*Work instruction:* An exact reproduction of the data below is expected, free of images.

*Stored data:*
◆ ◆ ◆

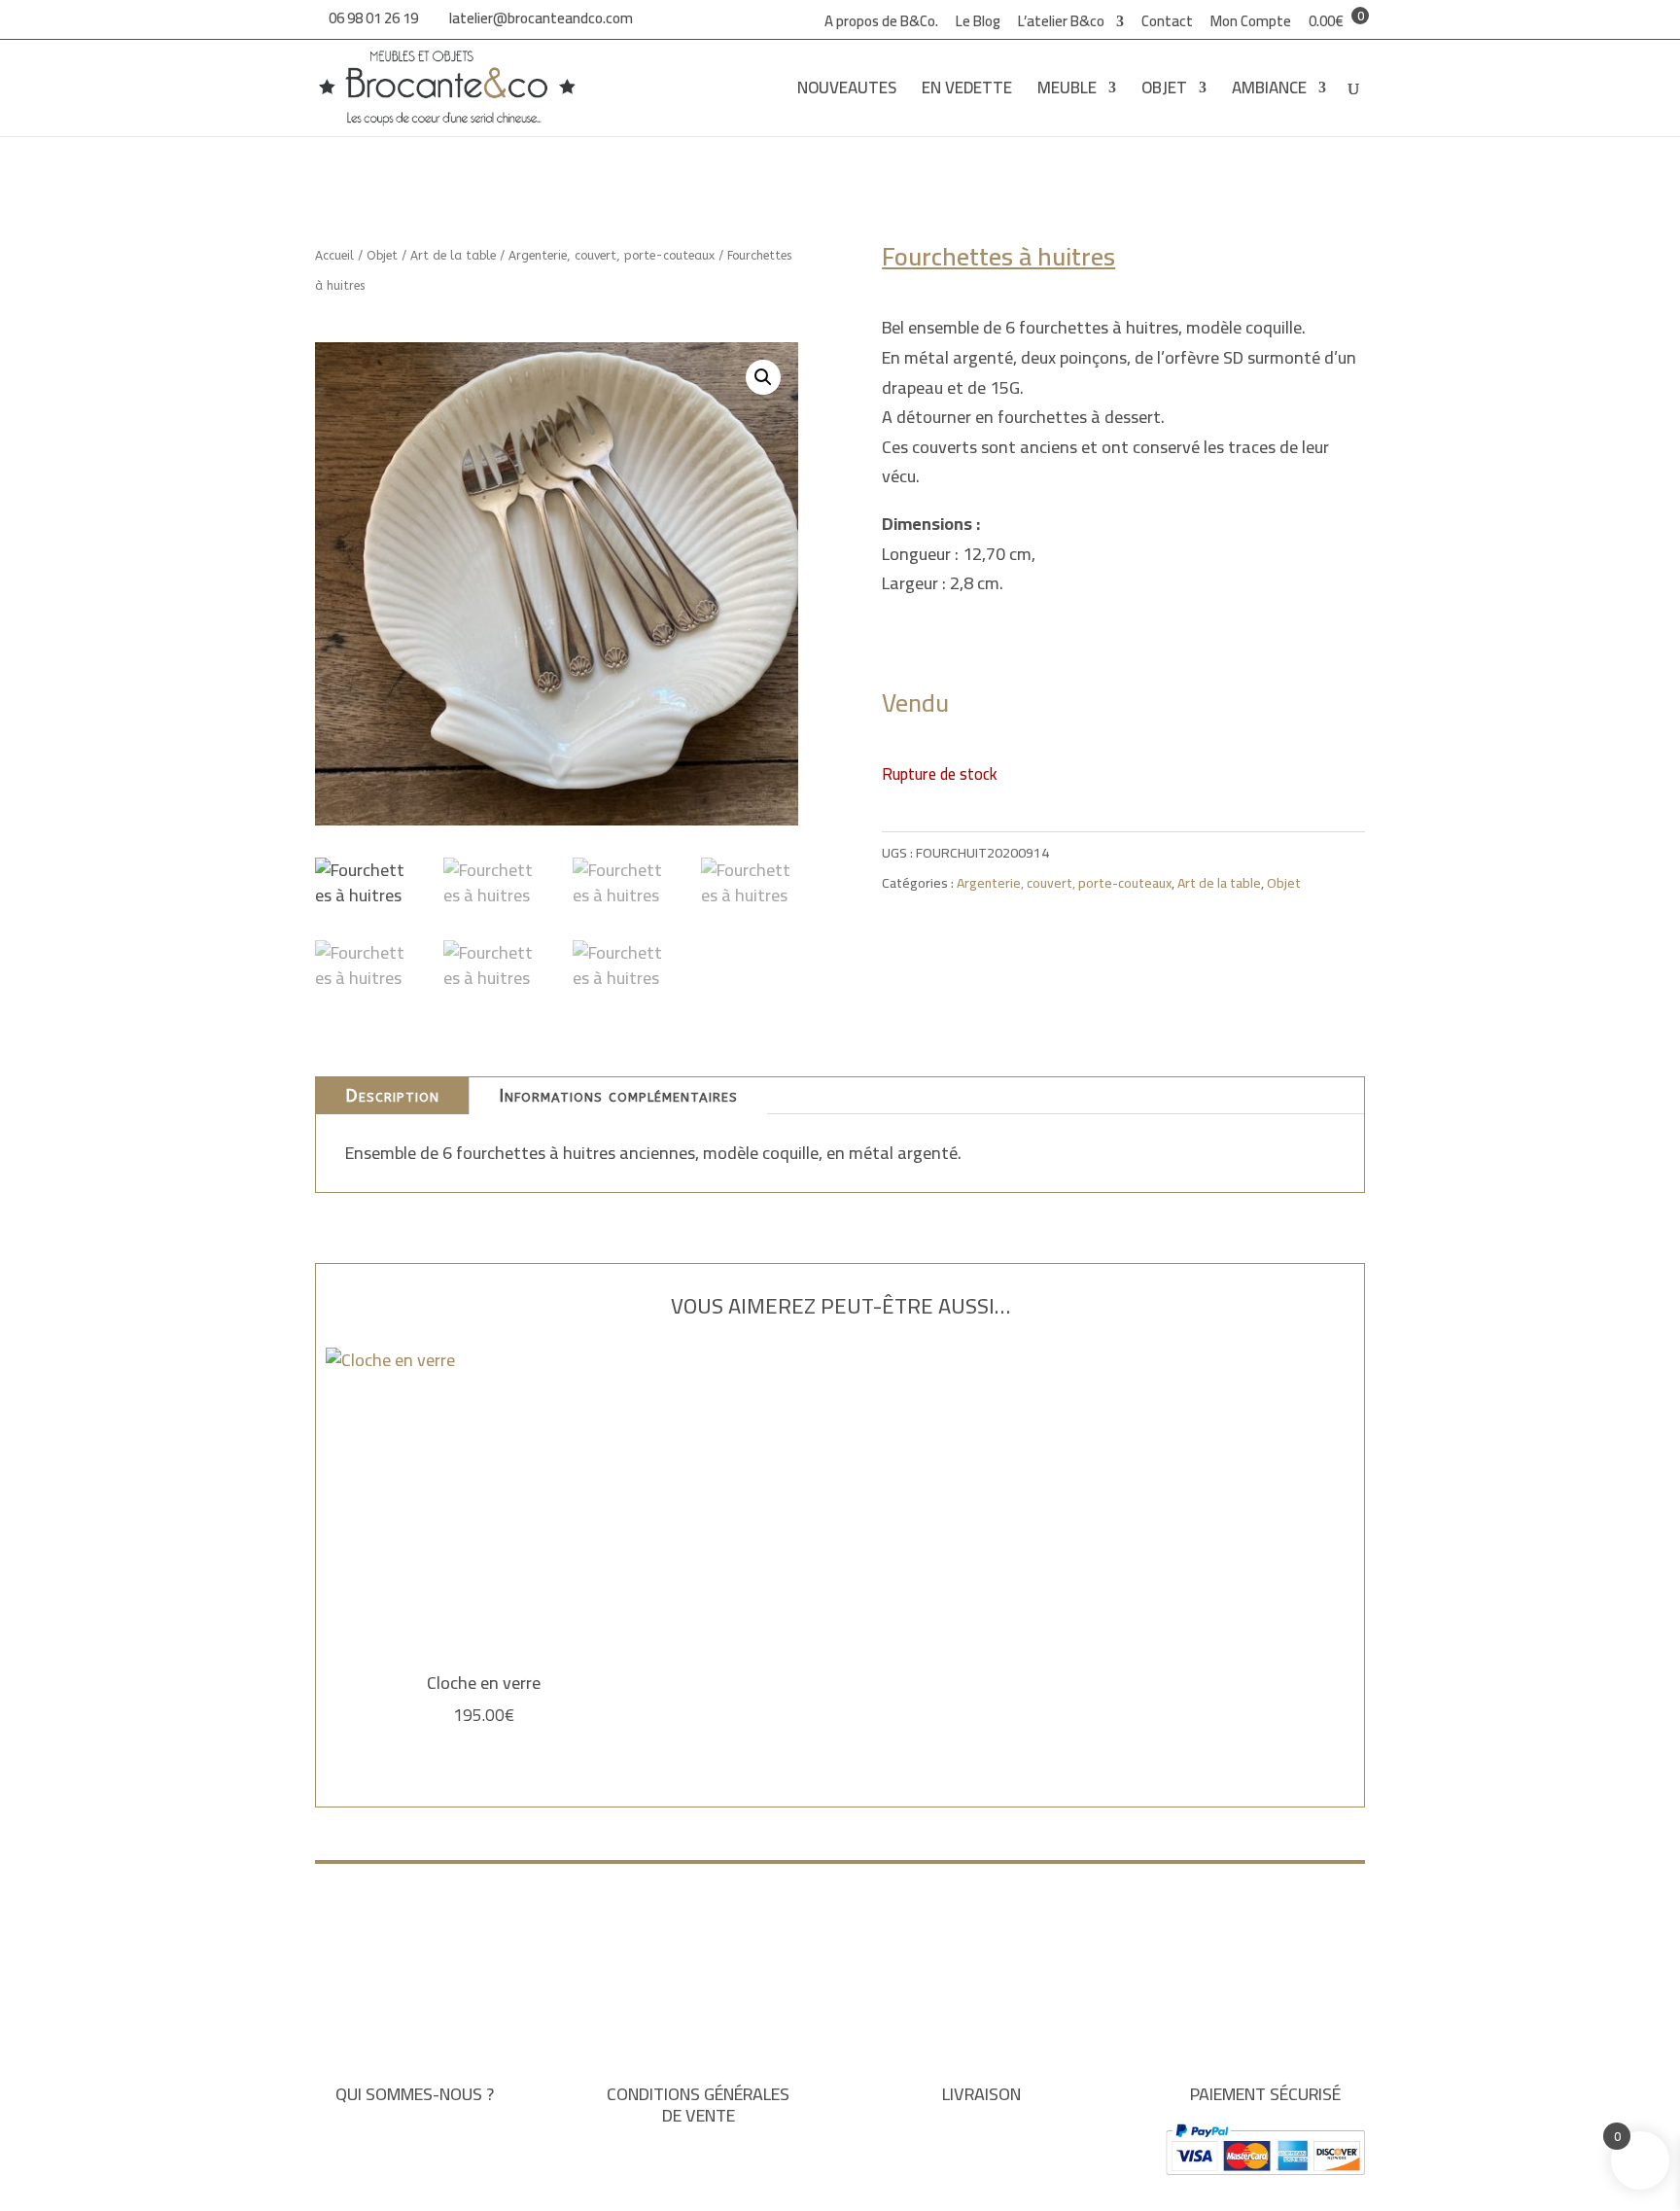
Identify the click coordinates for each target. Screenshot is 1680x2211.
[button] (763, 377)
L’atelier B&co (1061, 24)
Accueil (334, 256)
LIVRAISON (981, 2094)
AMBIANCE (1269, 92)
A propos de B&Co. (881, 24)
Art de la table (453, 256)
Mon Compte (1250, 24)
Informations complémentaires (618, 1095)
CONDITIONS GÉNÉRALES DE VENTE (698, 2104)
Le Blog (978, 24)
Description (392, 1095)
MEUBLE (1067, 92)
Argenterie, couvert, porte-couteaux (611, 256)
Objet (382, 256)
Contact (1167, 24)
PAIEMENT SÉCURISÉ (1265, 2094)
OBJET (1164, 92)
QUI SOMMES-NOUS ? (414, 2094)
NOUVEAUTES (846, 92)
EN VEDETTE (967, 92)
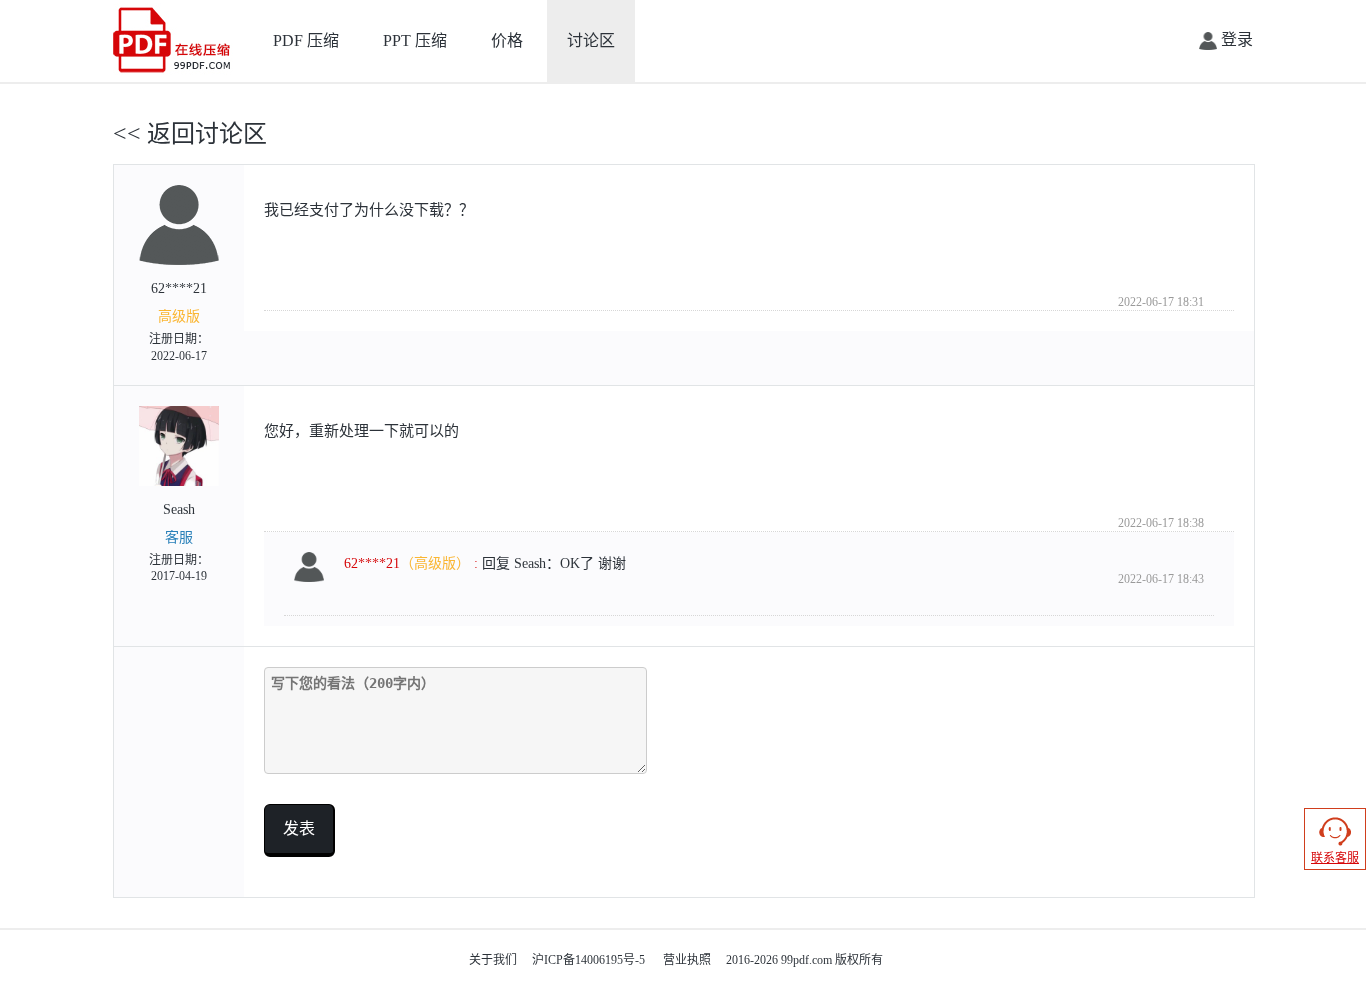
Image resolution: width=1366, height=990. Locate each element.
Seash (179, 543)
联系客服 (1335, 858)
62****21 (179, 322)
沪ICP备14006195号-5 (588, 960)
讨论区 (591, 40)
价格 (507, 40)
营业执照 (687, 960)
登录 (1235, 39)
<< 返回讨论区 (190, 134)
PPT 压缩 (415, 40)
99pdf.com (806, 960)
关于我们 (493, 960)
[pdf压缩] (173, 39)
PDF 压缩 (306, 40)
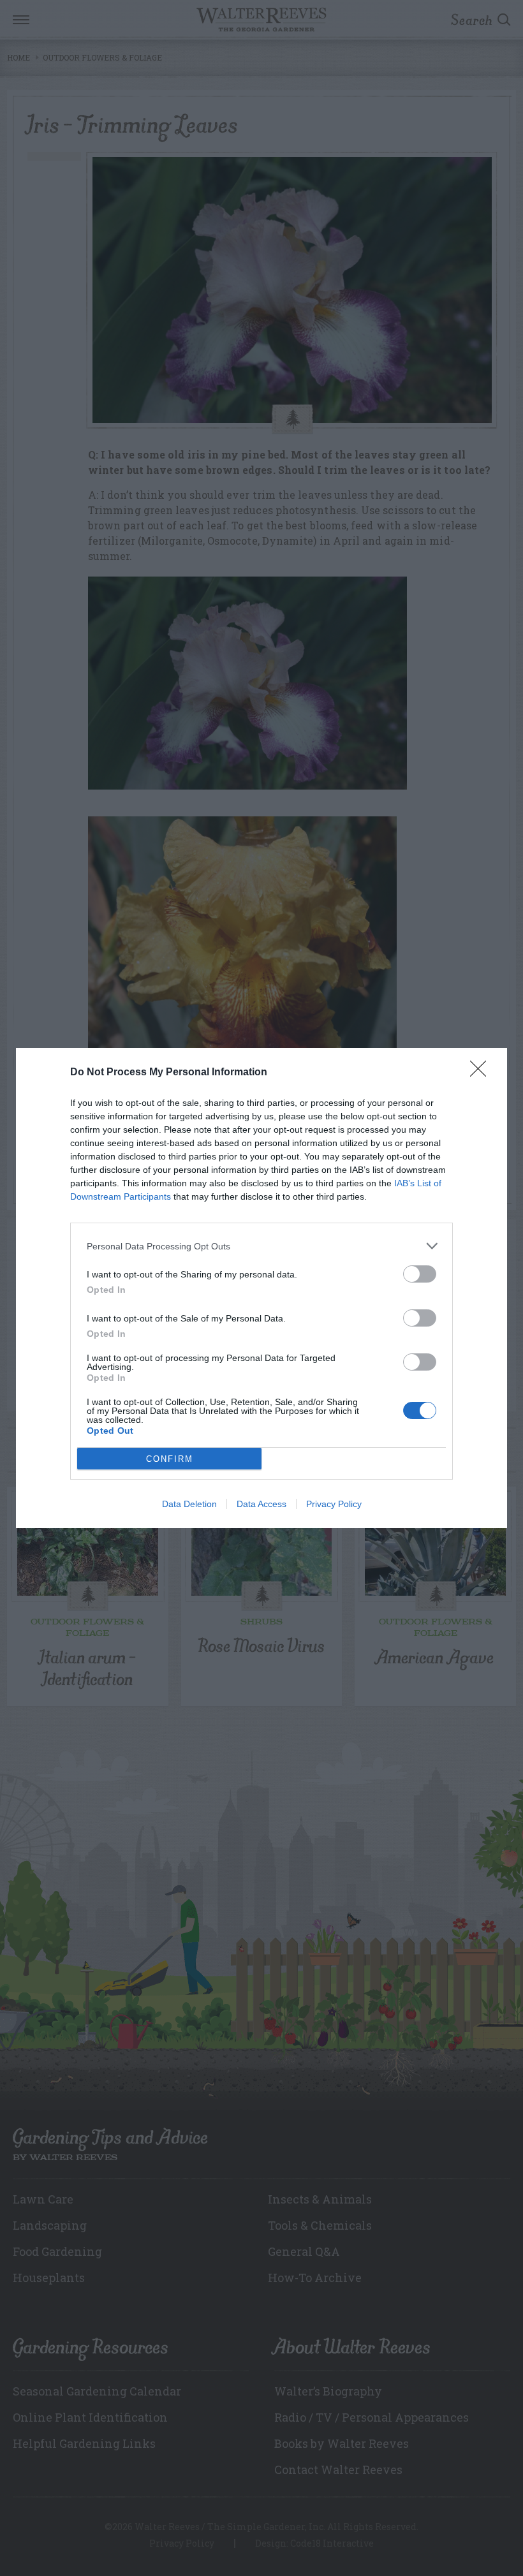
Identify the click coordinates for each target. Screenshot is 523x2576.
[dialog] (261, 1288)
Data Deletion (189, 1504)
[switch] (419, 1274)
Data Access (261, 1504)
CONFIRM (169, 1459)
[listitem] (261, 1246)
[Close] (482, 1073)
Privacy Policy (334, 1504)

◆ ◆ ◆

*Answer to this problem:*
Identify the click coordinates for each target. Screenshot is 1680x2211.
[button] (763, 377)
L’atelier B&co (1061, 24)
Accueil (334, 256)
LIVRAISON (981, 2094)
AMBIANCE (1269, 92)
A propos de B&Co. (881, 24)
Art de la table (453, 256)
Mon Compte (1250, 24)
Informations complémentaires (618, 1095)
CONDITIONS GÉNÉRALES DE VENTE (698, 2104)
Le Blog (978, 24)
Description (392, 1095)
MEUBLE (1067, 92)
Argenterie, couvert, porte-couteaux (611, 256)
Objet (382, 256)
Contact (1167, 24)
PAIEMENT SÉCURISÉ (1265, 2094)
OBJET (1164, 92)
QUI SOMMES-NOUS ? (414, 2094)
NOUVEAUTES (846, 92)
EN VEDETTE (967, 92)
Image resolution: width=1366, height=990. Locate each element.
Seash (179, 543)
联系客服 (1335, 858)
62****21 (179, 322)
沪ICP备14006195号-5 (588, 960)
讨论区 (591, 40)
价格 (507, 40)
营业执照 (687, 960)
登录 (1235, 39)
<< 返回讨论区 (190, 134)
PPT 压缩 (415, 40)
99pdf.com (806, 960)
关于我们 (493, 960)
[pdf压缩] (173, 39)
PDF 压缩 (306, 40)
Identify the click coordinates for each target. Screenshot is 523x2576.
[dialog] (261, 1288)
Data Deletion (189, 1504)
[switch] (419, 1274)
Data Access (261, 1504)
CONFIRM (169, 1459)
[listitem] (261, 1246)
[Close] (482, 1073)
Privacy Policy (334, 1504)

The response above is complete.